= Task instructions =
All of the records below are to be copied exactly.

= Task material =
##############################
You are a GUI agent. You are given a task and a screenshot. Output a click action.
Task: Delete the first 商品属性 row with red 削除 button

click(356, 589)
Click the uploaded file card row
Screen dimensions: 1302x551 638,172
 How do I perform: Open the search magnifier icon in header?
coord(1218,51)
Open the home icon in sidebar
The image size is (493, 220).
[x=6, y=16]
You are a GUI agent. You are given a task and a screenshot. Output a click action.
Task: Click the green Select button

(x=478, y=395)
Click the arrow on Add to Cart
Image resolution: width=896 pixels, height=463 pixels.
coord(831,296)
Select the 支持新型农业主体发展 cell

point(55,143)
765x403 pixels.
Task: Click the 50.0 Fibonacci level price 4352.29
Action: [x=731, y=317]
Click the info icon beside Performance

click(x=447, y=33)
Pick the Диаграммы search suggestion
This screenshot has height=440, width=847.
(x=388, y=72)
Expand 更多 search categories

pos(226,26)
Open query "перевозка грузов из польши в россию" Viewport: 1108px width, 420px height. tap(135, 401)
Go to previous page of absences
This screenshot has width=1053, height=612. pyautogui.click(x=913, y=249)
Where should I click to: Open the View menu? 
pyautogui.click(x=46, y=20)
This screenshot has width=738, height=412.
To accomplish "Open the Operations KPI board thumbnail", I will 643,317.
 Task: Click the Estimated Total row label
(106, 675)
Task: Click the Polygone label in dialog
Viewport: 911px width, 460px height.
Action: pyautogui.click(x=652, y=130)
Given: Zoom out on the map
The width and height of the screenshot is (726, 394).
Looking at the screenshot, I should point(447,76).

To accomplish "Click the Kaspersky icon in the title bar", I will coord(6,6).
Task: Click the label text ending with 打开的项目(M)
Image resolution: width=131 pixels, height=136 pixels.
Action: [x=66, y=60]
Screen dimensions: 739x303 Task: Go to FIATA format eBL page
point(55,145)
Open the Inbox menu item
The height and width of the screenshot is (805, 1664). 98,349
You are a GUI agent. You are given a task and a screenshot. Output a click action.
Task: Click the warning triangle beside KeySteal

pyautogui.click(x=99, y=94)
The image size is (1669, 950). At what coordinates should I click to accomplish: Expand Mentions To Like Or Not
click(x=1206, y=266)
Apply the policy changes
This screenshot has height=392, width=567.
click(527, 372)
##############################
= Your response =
You are a GUI agent. You are given a task and a screenshot. Output a click action.
Task: Delete the first 商品属性 row with red 削除 button

click(356, 589)
Click the uploaded file card row
Screen dimensions: 1302x551 638,172
 How do I perform: Open the search magnifier icon in header?
coord(1218,51)
Open the home icon in sidebar
The image size is (493, 220).
[x=6, y=16]
You are a GUI agent. You are given a task and a screenshot. Output a click action.
Task: Click the green Select button

(x=478, y=395)
Click the arrow on Add to Cart
Image resolution: width=896 pixels, height=463 pixels.
coord(831,296)
Select the 支持新型农业主体发展 cell

point(55,143)
765x403 pixels.
Task: Click the 50.0 Fibonacci level price 4352.29
Action: [x=731, y=317]
Click the info icon beside Performance

click(x=447, y=33)
Pick the Диаграммы search suggestion
This screenshot has height=440, width=847.
(x=388, y=72)
Expand 更多 search categories

pos(226,26)
Open query "перевозка грузов из польши в россию" Viewport: 1108px width, 420px height. tap(135, 401)
Go to previous page of absences
This screenshot has width=1053, height=612. pyautogui.click(x=913, y=249)
Where should I click to: Open the View menu? 
pyautogui.click(x=46, y=20)
This screenshot has width=738, height=412.
To accomplish "Open the Operations KPI board thumbnail", I will 643,317.
 Task: Click the Estimated Total row label
(106, 675)
Task: Click the Polygone label in dialog
Viewport: 911px width, 460px height.
Action: pyautogui.click(x=652, y=130)
Given: Zoom out on the map
The width and height of the screenshot is (726, 394).
Looking at the screenshot, I should point(447,76).

To accomplish "Click the Kaspersky icon in the title bar", I will coord(6,6).
Task: Click the label text ending with 打开的项目(M)
Image resolution: width=131 pixels, height=136 pixels.
Action: [x=66, y=60]
Screen dimensions: 739x303 Task: Go to FIATA format eBL page
point(55,145)
Open the Inbox menu item
The height and width of the screenshot is (805, 1664). 98,349
You are a GUI agent. You are given a task and a screenshot. Output a click action.
Task: Click the warning triangle beside KeySteal

pyautogui.click(x=99, y=94)
The image size is (1669, 950). At what coordinates should I click to accomplish: Expand Mentions To Like Or Not
click(x=1206, y=266)
Apply the policy changes
This screenshot has height=392, width=567.
click(527, 372)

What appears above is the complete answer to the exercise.